Sin embargo, regreso a la comunidad de
pescadores que no fue configurada por la crítica para suplir funciones de público cooperante. La eficacia en
contrario se consolida cuando una escritora se quema los antebrazos en las
rejillas de la cocina y se tijeretea el pelo como tiñosa, al ser claudicada por
una escena-de-celos. Es aquí donde se
establece la frontera constituyente, cuando un acto histérico es re/elaborado
para ser simbólicamente rentabilizada por profesionales del ramo, que ya se han
dispuesto a operar como garantizadores de la singularidad excluyente de una acción,
que debe cumplir con el protocolo garantizado para ser invertida en acción de arte.
El registro fotográfico de la puesta-en-escena
de los efectos de la escena-primera (y primaria) será, no solo testimonio probatorio,
sino más aún: le será otorgado el estatuto de obra plástica, en plena disputa
por la representabilidad del cuerpo doloroso de la sociedad, definida para
dichos efectos, como zona-de-dolor.
Respecto de esta construcción de público cooperante, un artista eminente,
de los más respetables por la pulcritud de sus gestos, ya verán, se me acerca
para hacer el comentario siguiente: “no hay performance
más feroz que levantar por las axilas el cuerpo tibio de tu padre para vestirlo”.
Pero nadie lo habrá visto. Ha sido un
acto privado. La cooperación representativa requiere que este nuevo arte sea, “fundamentalmente”,
puesta-en-escena.
Entonces, el comentario del artista pronunciado
en voz baja –para quien está dispuesto y disponible a entender- resuena como contra forma de la conversión eufórica
de una escena-de-celos en acción-de-arte. El denominador común que
autoriza la analogía es el significante vestimentario: un traje. Desde ahí, la
sociedad chilena de 1980 será dividida entre quienes no tienen cuerpo para
llevar la ropa, y aquellos que tienen ropa de sobra para cubrir la encarnación
de un cuerpo, como si éste fuera una mano que recibe un guante a la medida.

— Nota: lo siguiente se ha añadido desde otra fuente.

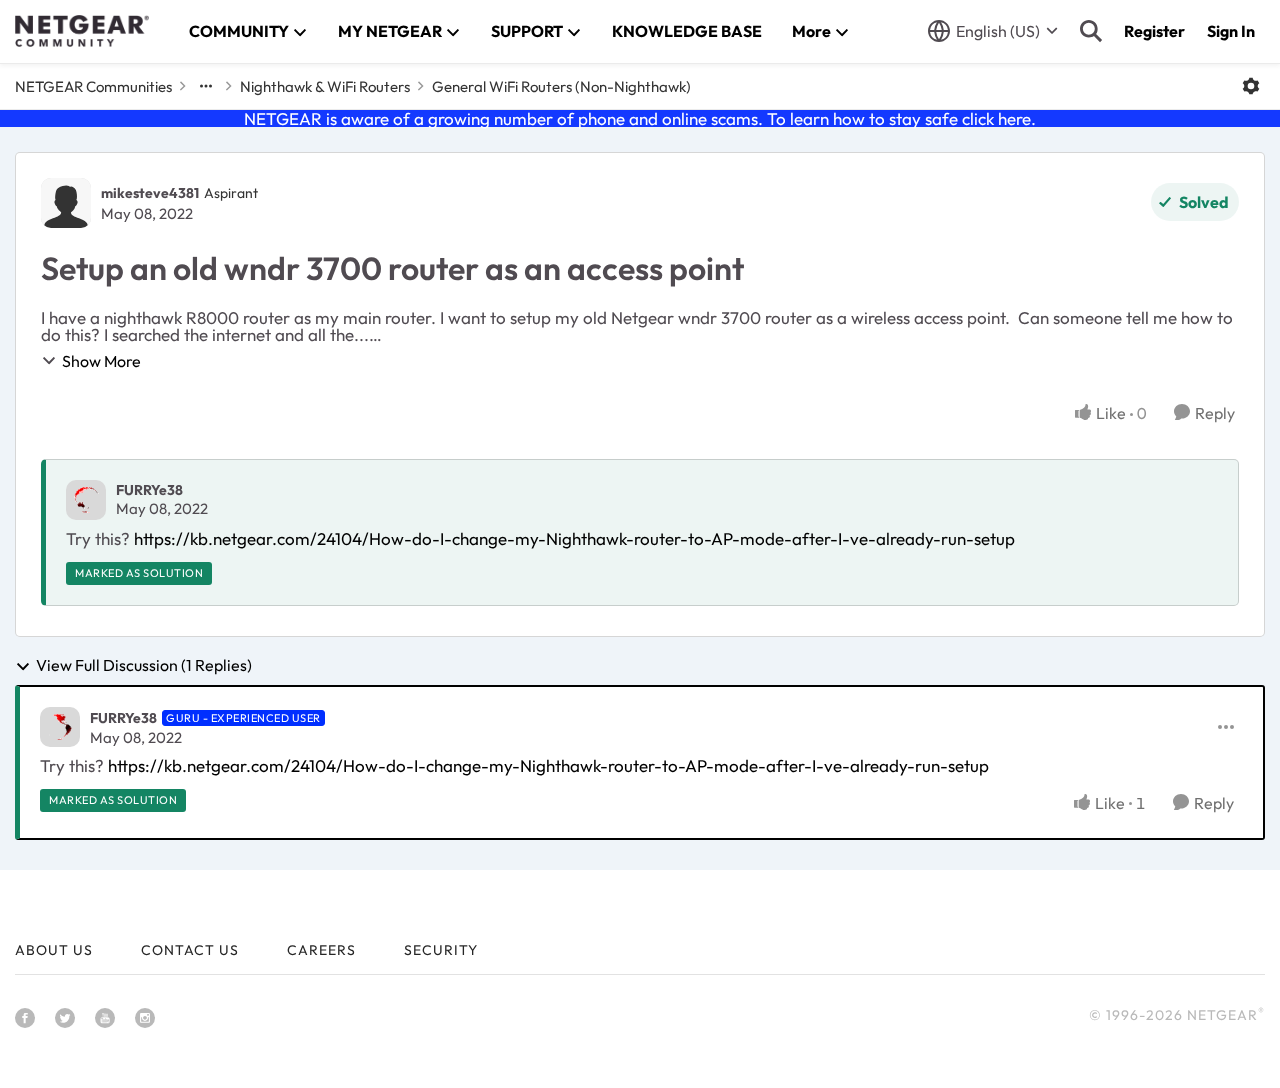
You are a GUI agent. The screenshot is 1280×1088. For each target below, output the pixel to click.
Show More (101, 361)
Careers (321, 950)
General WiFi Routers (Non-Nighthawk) (561, 86)
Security (441, 950)
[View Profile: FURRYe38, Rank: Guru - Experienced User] (60, 727)
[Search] (1091, 31)
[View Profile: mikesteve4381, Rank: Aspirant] (66, 203)
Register (1154, 31)
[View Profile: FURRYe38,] (86, 500)
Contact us (190, 950)
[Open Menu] (1251, 86)
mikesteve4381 (150, 193)
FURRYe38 (149, 490)
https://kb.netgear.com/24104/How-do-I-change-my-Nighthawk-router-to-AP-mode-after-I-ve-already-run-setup (574, 538)
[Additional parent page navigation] (206, 86)
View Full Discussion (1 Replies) (144, 666)
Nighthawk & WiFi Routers (325, 86)
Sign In (1231, 31)
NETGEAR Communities (93, 86)
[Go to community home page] (82, 31)
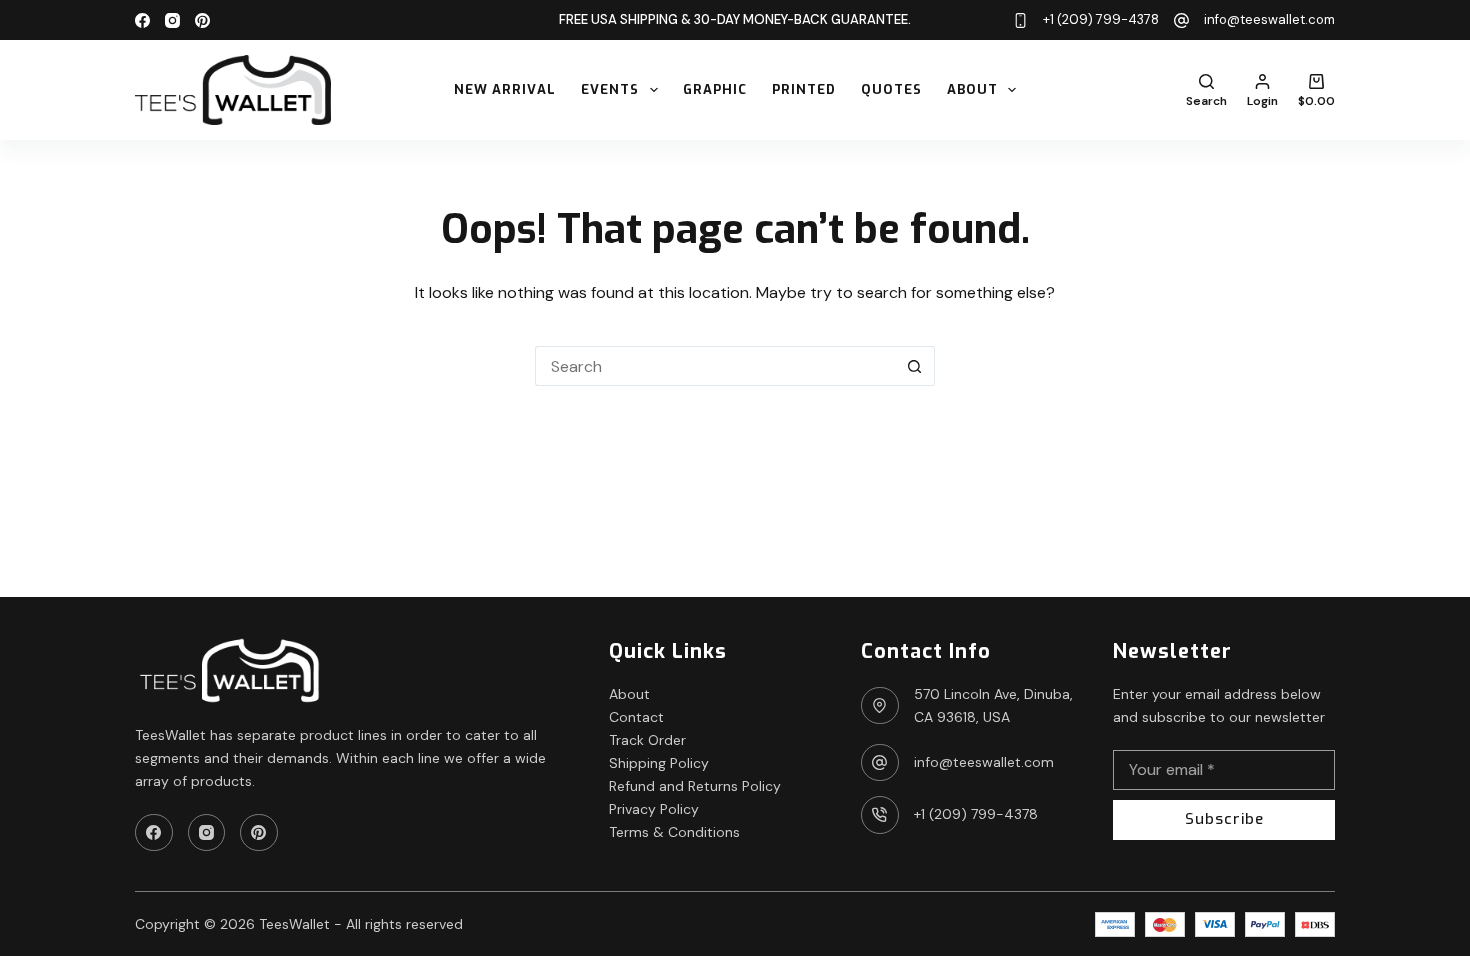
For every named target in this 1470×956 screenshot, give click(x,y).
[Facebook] (142, 20)
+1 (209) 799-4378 (1101, 19)
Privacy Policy (654, 809)
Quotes (891, 89)
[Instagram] (172, 20)
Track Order (647, 740)
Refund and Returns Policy (695, 786)
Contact (636, 717)
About (972, 89)
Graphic (715, 89)
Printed (804, 89)
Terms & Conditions (674, 832)
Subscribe (1224, 819)
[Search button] (915, 366)
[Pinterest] (202, 20)
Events (610, 89)
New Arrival (505, 89)
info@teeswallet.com (1269, 19)
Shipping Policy (659, 763)
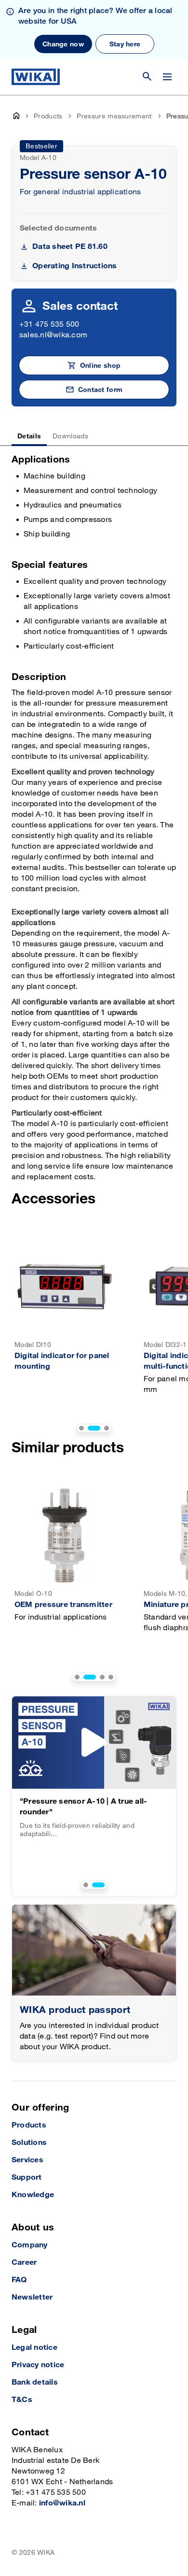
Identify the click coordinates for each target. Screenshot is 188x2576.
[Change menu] (167, 77)
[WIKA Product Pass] (94, 1950)
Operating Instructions (74, 266)
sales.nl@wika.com (53, 335)
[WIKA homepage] (36, 77)
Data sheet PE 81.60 (69, 246)
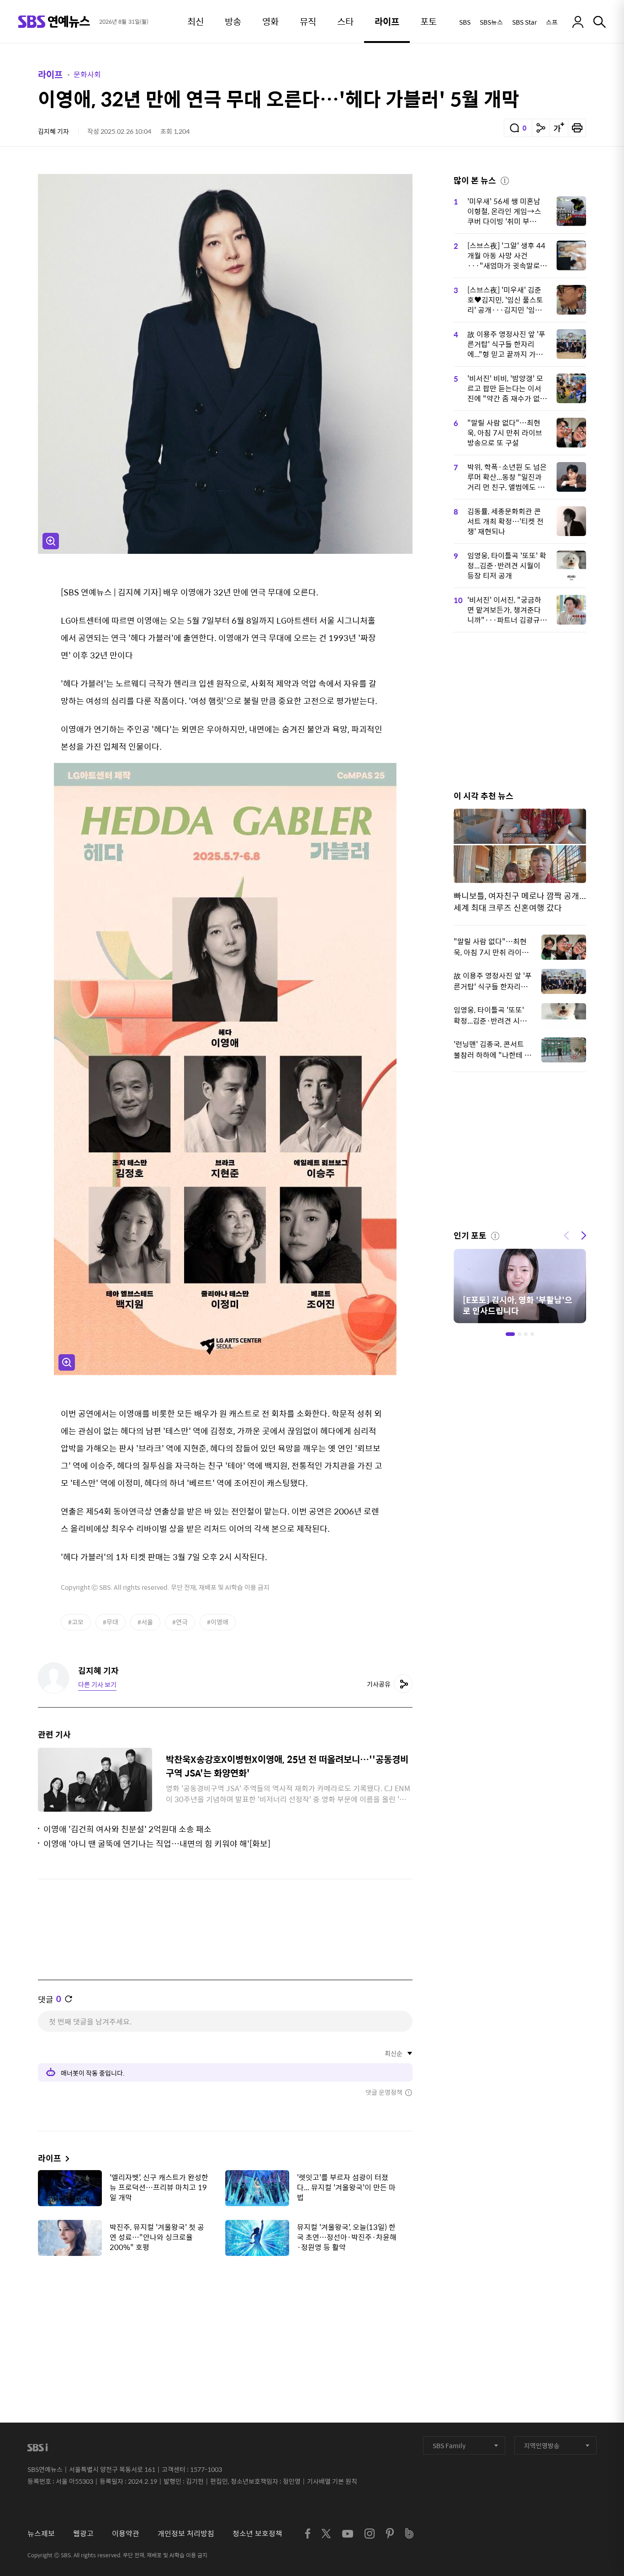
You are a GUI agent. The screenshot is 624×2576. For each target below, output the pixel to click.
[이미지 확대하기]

Lo que se debe saber, de 1960, sin embargo, es
que en la planta de los pies desnudos de cada uno de los cuerpos de los
ajusticiados por el FLN había impreso
un timbre de goma, para que nadie fuera a poner en duda la autoría. Lo que
sorprende, en 1970 por ejemplo, es que se considera que esos sujetos han sido
bien ajusticiados, introduciendo en nuestra historia cercana la distinción entre
muertos buenos y muertos malos. No
bastaba dar muerte, sino poner la firma, cosificando a la víctima para su
inmediata conversión en carne dispuesta al desposte. Años más tarde, ya a
finales de los noventa, en el curso de un trabajo curatorial sustituto, pude
advertir la ostentosa (y agresiva) ingenuidad de artistas que fabricaban vanitas con el registro de cadáveres ya
etiquetados en la morgue de una ciudad. La moraleja era que la escena artística
necesitaba ser convertida en una morgue, en que se debía reconocer el trabajo
forense como procedimiento garantizador de un público cooperante cada vez más sofisticado.
La gran victoria del arte chileno en esta última
década ha sido lograr que se fijara un
precio a los impresos producidos como suplementos (excesos formales
regulados) de obra.
La “gran obra” del período no habrá sido más que
suplemento. Lo que hace (la) falta es la obra.